Melrose, un problema… Evergrande

Il recente crollo del titolo Melrose ha fatto sorgere diversi interrogativi sui motivi di un crollo così repentino. Interrogativi rimbalzati tanto più in Italia dove Melrose ha in piedi la vertenza GKN con tanto di sentenza del tribunale di Firenze che invalida il licenziamento di massa dei lavoratori della fabbrica di Campi Bisenzio del 9 luglio.

Bisogna ricordare che lungo tutto il mese di agosto il titolo Melrose era in ascesa e, con l’articolo del Financial Times del 2 settembre, pareva proprio avesse raggiunto il coronamento di una lunga fase di ristrutturazione. Coronamento che, bisogna ricordare, è stato duramente pagato dai lavoratori visto che quello che tirava in borsa, sempre secondo il Financial Times e non solo, sostanzialmente stava in due punti:

  1. la capacità di fare “cost-cutting”, ovvero di tagliare sedi e lavoratori in tempi brevi;
  2. la velocità nel trasferire i risparmi fatti con il “cost-cutting” direttamente ai dividendi degli azionisti.

La questione dei tagli, bisogna ricordare, non è solo una strategia di borsa della GKN, come se ne vedono tante nel mondo finanziario, ma anche una necessità, sempre da far pagare ai lavoratori, di riconvertirsi a quella che comunemente viene chiamata transizione ecologica. In questo senso, nel settore occupato dalla GKN, come hanno scritto sia Econopoly (Sole 24 ore) sia Contropiano, la ristrutturazione è feroce per un motivo semplice: un’automobile elettrica ha un quinto delle componenti mobili di un’auto a combustione interna.  Si spiega così il motivo per il quale GKN licenzi sia in casa, a Birmingham, sia a Campi Bisenzio ovvero ristrutturando la filiera tradizionale dell’auto a combustione interna e disponendosi per il mercato dell’elettrico che ha quattro quindi di componenti mobili in meno.

A inizio settembre sembrava quindi arrivare, per GKN, quel “magic moment” che, secondo diversi analisti, contraddistingue in borsa un titolo da transizione ecologica: ristrutturazione in vista dei nuovi mercati, taglio dei costi (leggi lavoratori) e aumento del dividendo per azionisti. E poi, elemento indispensabile per evitare gli attacchi dei ribassisti, la prospettiva che si chiamava Cina dove l’espansione del mercato ha previsioni che parlano di dimensioni superiori a USA ed Europa messe assieme.

Tutto questo fino a pochi giorni fa quando è esplosa la questione Evergrande, il colosso immobiliare cinese vicino al crack che, con la sua esplosione, potrebbe rallentare significativamente l’economia cinese e, quindi, le previsioni di sviluppo di aziende come la GKN che guardano a quel paese come terreno strategico.
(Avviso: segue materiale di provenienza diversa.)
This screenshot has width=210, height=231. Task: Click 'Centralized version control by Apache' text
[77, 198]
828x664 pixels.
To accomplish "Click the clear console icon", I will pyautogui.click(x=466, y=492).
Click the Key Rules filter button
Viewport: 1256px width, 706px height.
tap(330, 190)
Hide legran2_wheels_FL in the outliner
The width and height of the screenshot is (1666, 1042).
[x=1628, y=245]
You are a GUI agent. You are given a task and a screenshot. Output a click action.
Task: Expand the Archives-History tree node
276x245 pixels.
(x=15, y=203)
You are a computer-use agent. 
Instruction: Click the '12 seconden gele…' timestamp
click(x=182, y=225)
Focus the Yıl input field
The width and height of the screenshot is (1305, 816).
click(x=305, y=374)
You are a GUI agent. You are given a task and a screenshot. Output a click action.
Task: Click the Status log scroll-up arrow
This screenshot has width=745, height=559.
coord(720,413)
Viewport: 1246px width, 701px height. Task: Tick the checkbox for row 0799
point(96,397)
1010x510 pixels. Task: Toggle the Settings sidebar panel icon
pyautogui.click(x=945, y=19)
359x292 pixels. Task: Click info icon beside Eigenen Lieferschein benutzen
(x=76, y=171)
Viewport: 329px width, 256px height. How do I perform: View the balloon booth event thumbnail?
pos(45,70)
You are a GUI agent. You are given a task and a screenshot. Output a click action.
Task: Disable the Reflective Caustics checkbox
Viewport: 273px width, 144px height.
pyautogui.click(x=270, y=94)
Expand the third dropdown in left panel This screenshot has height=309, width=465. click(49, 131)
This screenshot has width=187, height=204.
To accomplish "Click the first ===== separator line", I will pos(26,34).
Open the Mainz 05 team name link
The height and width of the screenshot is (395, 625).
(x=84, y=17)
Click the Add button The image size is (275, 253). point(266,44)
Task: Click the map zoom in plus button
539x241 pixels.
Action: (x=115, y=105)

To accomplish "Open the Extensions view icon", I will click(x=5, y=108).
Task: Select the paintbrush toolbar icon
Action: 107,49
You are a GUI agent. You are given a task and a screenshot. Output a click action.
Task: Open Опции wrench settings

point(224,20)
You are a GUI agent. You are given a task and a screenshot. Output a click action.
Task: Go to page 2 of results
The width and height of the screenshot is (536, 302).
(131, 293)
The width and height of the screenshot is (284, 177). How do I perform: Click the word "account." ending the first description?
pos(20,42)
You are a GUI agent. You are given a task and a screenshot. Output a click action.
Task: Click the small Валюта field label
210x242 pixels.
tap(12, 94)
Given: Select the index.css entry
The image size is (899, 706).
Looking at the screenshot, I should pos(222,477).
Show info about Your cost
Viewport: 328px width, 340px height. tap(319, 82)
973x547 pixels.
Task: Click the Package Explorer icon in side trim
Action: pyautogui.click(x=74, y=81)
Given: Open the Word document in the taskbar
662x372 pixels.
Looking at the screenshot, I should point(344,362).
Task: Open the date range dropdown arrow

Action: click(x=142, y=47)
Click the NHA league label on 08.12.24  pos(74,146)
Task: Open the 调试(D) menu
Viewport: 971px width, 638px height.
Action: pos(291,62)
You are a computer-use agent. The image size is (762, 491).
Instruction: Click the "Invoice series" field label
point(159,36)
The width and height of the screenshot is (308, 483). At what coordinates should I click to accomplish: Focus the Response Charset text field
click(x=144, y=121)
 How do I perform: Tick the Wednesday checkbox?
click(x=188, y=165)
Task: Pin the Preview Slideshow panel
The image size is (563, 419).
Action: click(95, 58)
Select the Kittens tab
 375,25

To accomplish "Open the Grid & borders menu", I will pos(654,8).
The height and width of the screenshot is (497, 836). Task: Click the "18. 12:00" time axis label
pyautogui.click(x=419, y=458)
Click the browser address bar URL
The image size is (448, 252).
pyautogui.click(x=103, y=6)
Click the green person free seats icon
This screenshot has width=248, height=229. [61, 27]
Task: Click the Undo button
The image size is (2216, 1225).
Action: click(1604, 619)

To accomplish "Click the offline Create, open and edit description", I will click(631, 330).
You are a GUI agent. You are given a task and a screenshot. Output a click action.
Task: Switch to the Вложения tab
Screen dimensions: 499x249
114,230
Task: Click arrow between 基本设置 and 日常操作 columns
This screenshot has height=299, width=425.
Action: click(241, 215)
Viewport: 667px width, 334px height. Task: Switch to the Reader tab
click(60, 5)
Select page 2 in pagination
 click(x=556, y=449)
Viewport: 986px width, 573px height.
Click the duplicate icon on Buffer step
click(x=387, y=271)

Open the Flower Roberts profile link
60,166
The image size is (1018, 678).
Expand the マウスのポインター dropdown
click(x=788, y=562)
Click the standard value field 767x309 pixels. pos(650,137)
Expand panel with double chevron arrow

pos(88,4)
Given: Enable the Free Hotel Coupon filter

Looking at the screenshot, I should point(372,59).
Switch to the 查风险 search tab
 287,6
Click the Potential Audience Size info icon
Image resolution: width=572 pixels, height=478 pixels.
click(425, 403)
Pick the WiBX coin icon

Evergrande è stata definita la “Lehman cinese” del resto, a parte le definizioni giornalistiche, il crack immobiliare-finanziario che può accadere in Cina è di quelli che rallenta in modo deciso l’economia.

In estrema sintesi la questione GKN in borsa è legata a fenomeni tipici di questi ultimi anni: una ristrutturazione ecologica che licenzia lavoratori e premia gli azionisti, la lievitazione del titolo in borsa, le prospettive di un nuovo grande mercato e poi la crisi dovuta alle difficoltà strutturali di questo prossimo mercato.  Tutto tenendo conto che gli investimenti e disinvestimenti su un titolo, molto spesso, li fanno i software in automatico complicando, non poco, lo scenario che abbiamo davanti. La soluzione del caso GKN, per i lavoratori, passerà da questo scenario e dovrà essere qualcosa di solido e innovativo assieme.